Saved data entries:
* * * * *
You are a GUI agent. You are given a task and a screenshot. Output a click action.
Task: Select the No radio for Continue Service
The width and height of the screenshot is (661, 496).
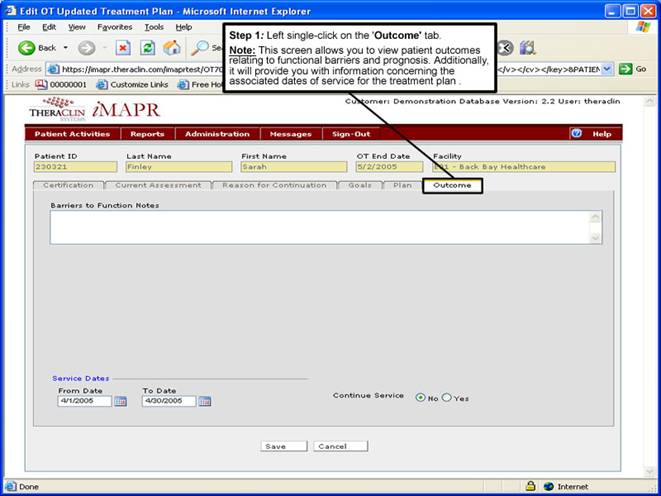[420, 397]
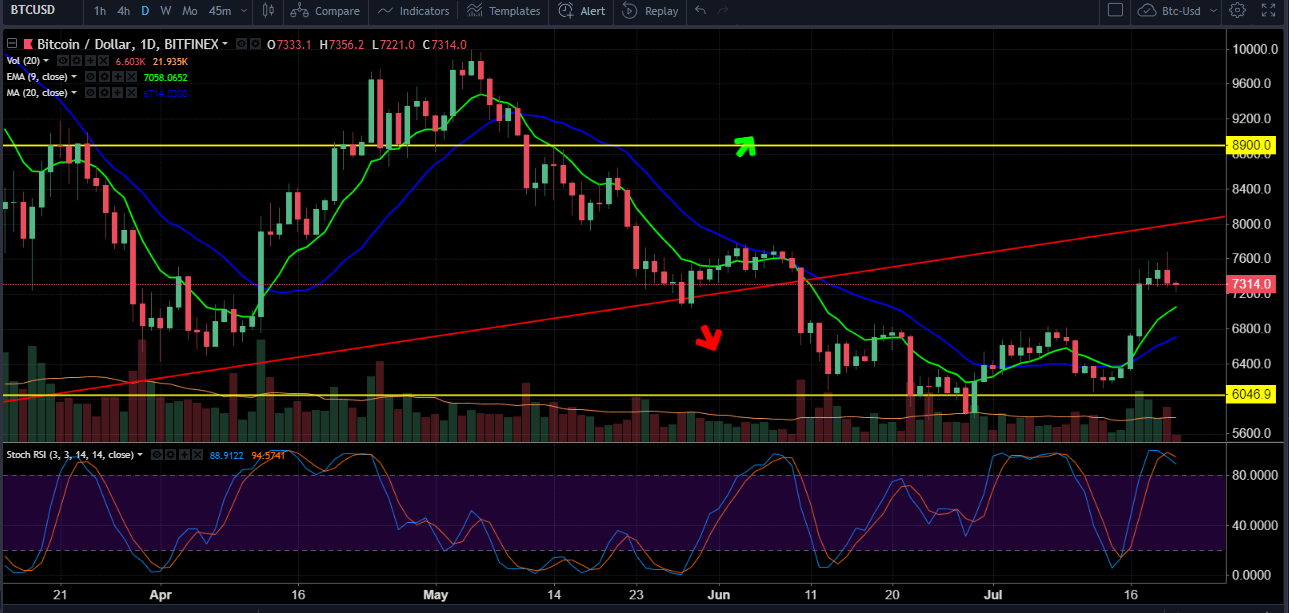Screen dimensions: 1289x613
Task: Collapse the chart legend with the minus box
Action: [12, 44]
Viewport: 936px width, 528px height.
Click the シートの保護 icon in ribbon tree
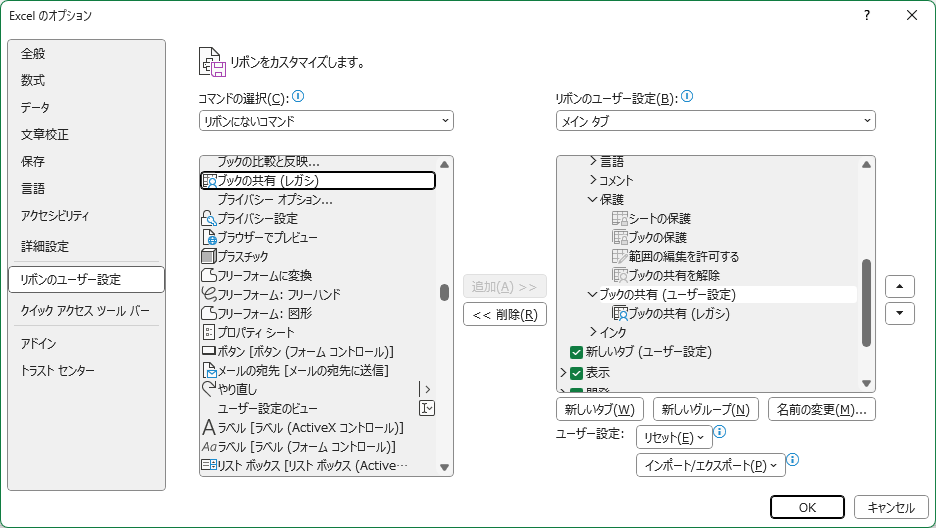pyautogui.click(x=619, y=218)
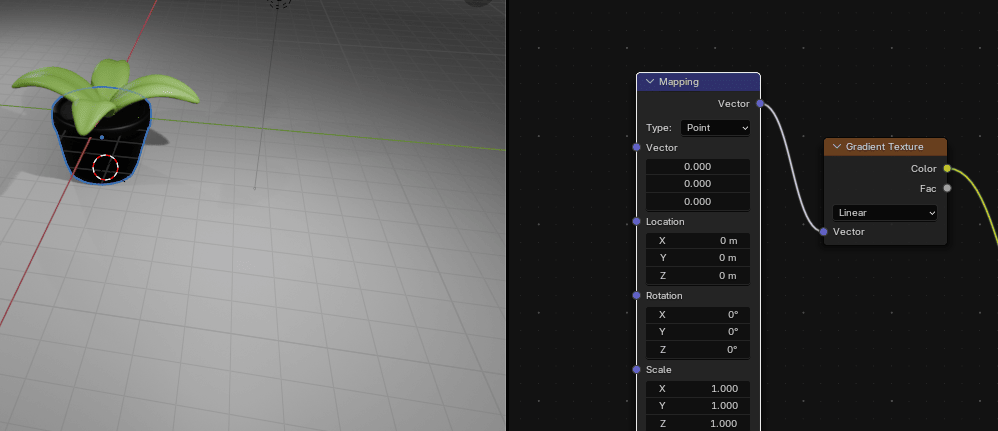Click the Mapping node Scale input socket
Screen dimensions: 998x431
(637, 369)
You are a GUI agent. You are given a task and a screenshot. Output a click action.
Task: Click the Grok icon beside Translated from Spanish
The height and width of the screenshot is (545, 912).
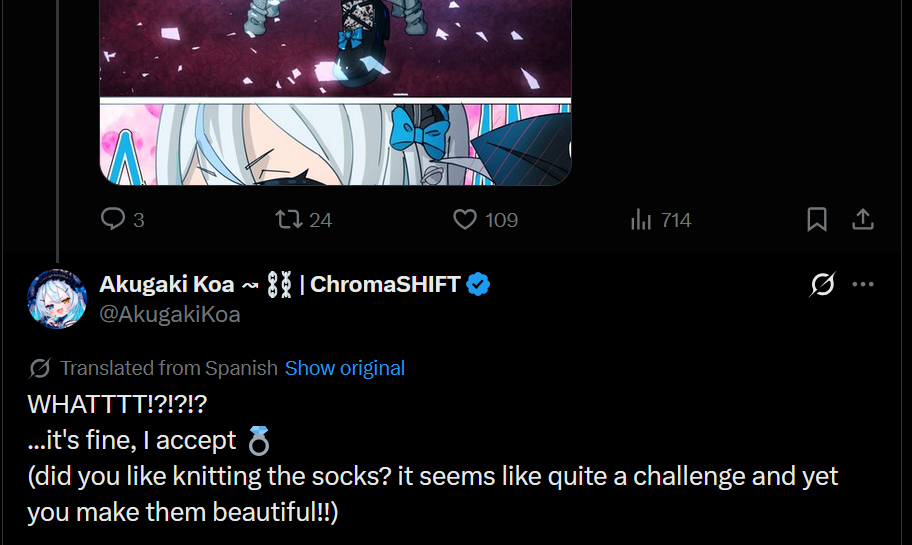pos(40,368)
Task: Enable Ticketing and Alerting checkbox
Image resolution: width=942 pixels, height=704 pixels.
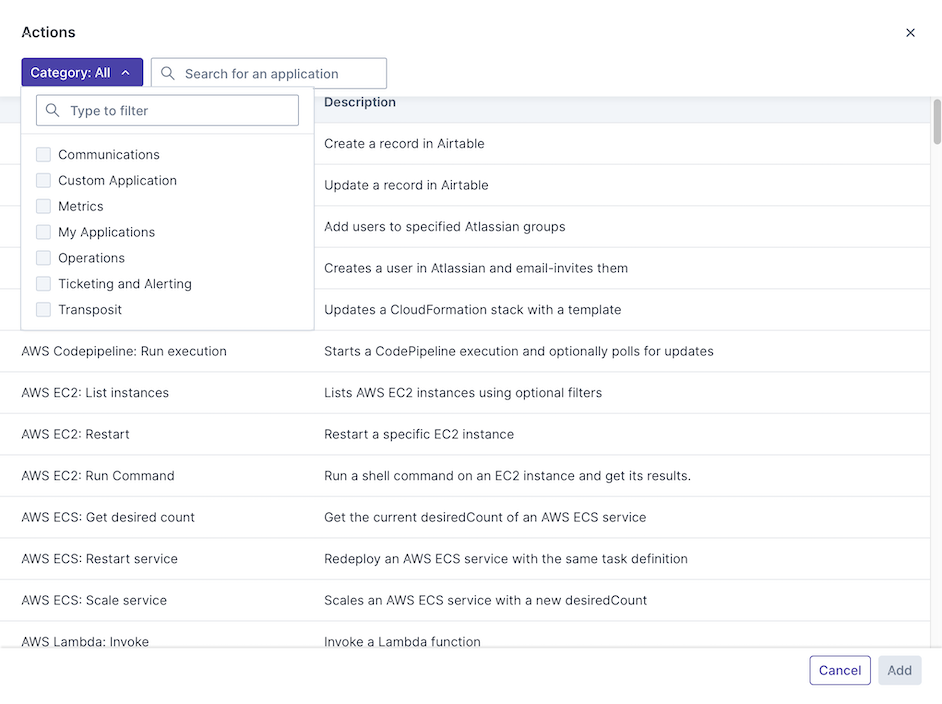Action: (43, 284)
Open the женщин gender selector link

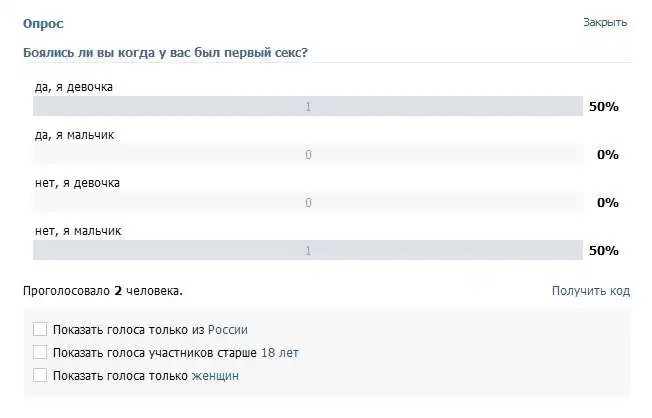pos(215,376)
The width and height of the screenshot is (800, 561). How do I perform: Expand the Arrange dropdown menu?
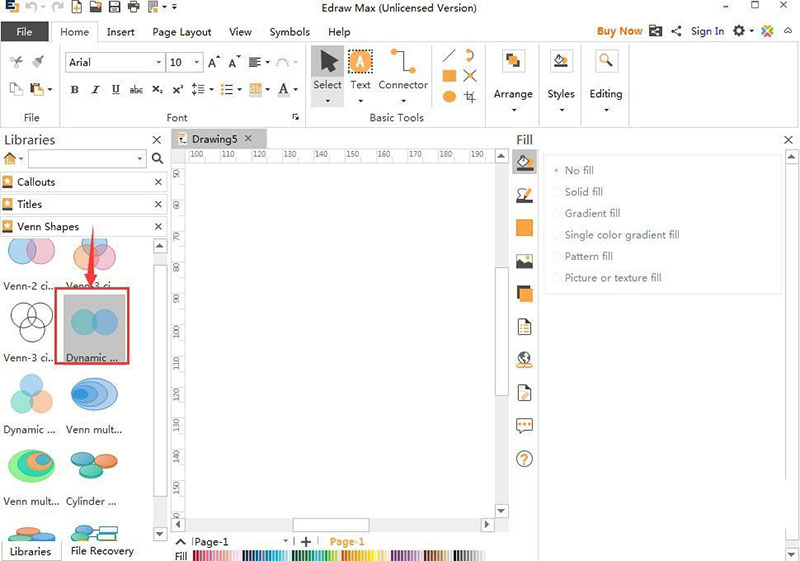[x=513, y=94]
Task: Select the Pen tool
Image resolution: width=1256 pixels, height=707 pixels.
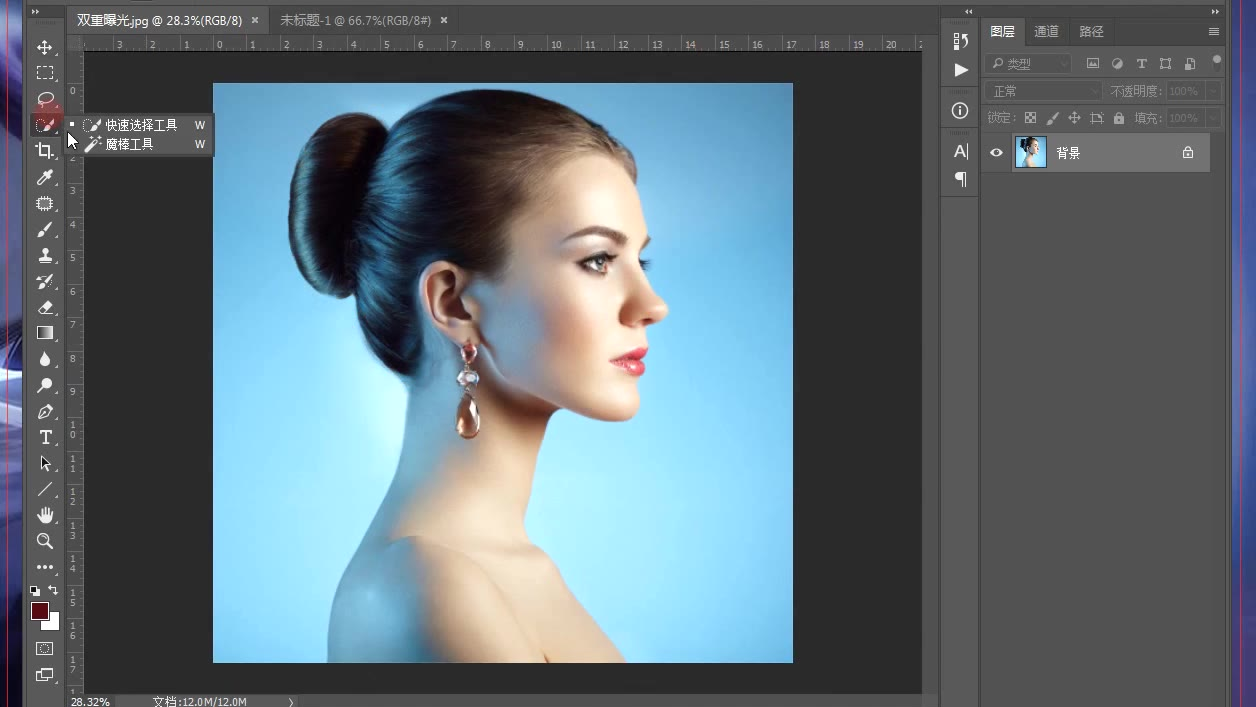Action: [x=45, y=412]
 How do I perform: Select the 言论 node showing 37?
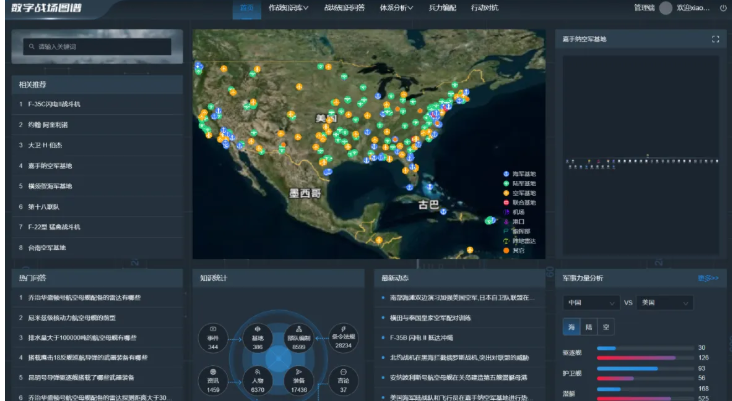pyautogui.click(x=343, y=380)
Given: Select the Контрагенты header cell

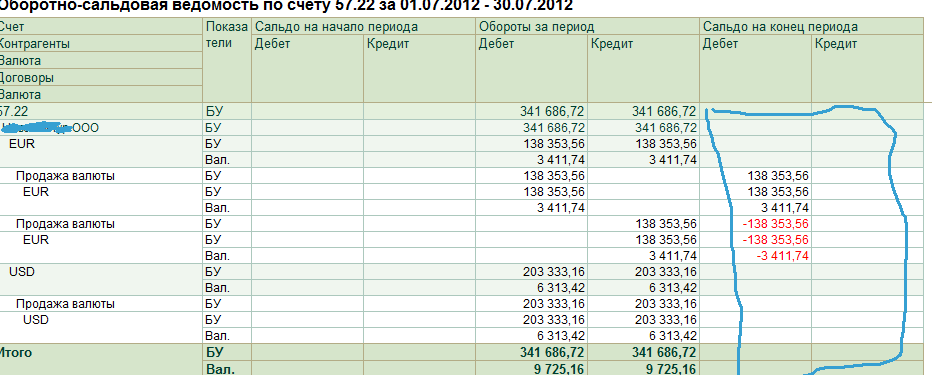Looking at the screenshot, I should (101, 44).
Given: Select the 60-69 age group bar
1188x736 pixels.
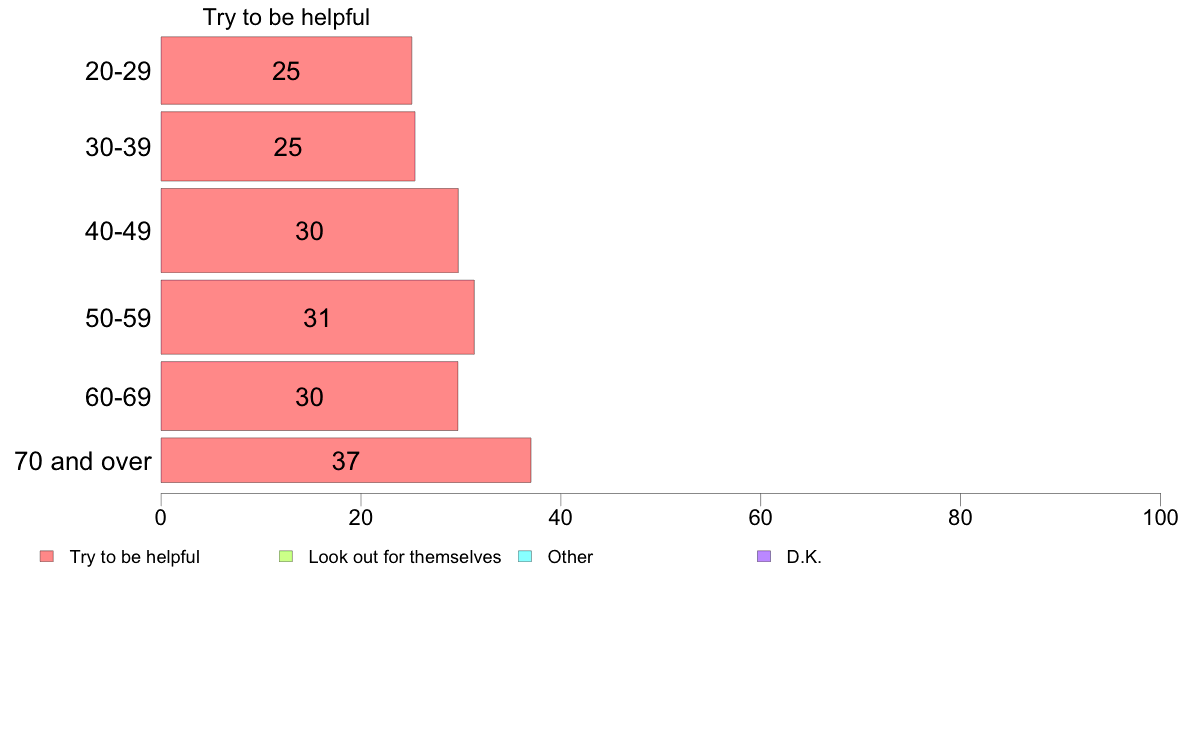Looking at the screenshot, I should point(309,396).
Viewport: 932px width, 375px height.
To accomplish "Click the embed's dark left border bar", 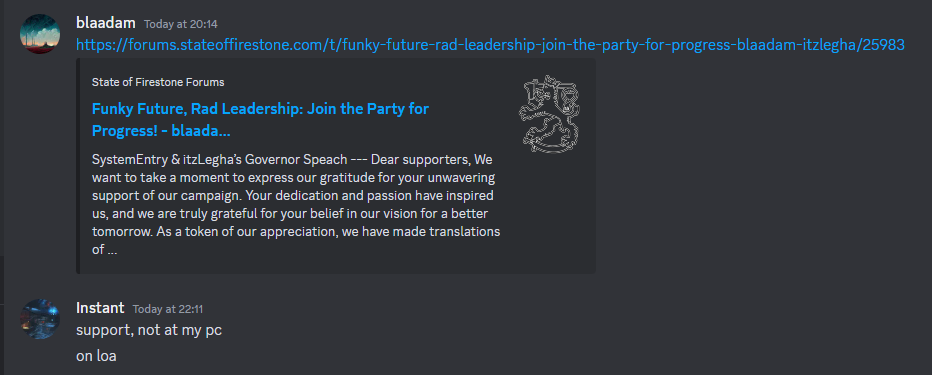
* * * * *
### Exercise directions
Beginning with the line where "Task: Select the No" appears, transcribe the records above word for word through their last line, and include no pictures.

### Exercise response
Task: Select the No radio for Continue Service
The width and height of the screenshot is (661, 496).
[420, 397]
Screen dimensions: 1289x613
Task: Collapse the chart legend with the minus box
Action: [12, 44]
Viewport: 936px width, 528px height.
Click the シートの保護 icon in ribbon tree
pyautogui.click(x=619, y=218)
Click the Mapping node Scale input socket
Screen dimensions: 998x431
(637, 369)
You are a GUI agent. You are given a task and a screenshot. Output a click action.
Task: Click the Grok icon beside Translated from Spanish
The height and width of the screenshot is (545, 912).
pos(40,368)
Task: Enable Ticketing and Alerting checkbox
Image resolution: width=942 pixels, height=704 pixels.
Action: (43, 284)
Open the женщин gender selector link

pos(215,376)
The width and height of the screenshot is (800, 561). How do I perform: Expand the Arrange dropdown menu?
[x=513, y=94]
Task: Select the Pen tool
Image resolution: width=1256 pixels, height=707 pixels.
Action: [x=45, y=412]
 How do I perform: Select the 言论 node showing 37?
pyautogui.click(x=343, y=380)
Given: Select the Контрагенты header cell

Looking at the screenshot, I should (101, 44).
Given: Select the 60-69 age group bar
1188x736 pixels.
Looking at the screenshot, I should point(309,396).
Viewport: 932px width, 375px height.
To accomplish "Click the embed's dark left border bar", 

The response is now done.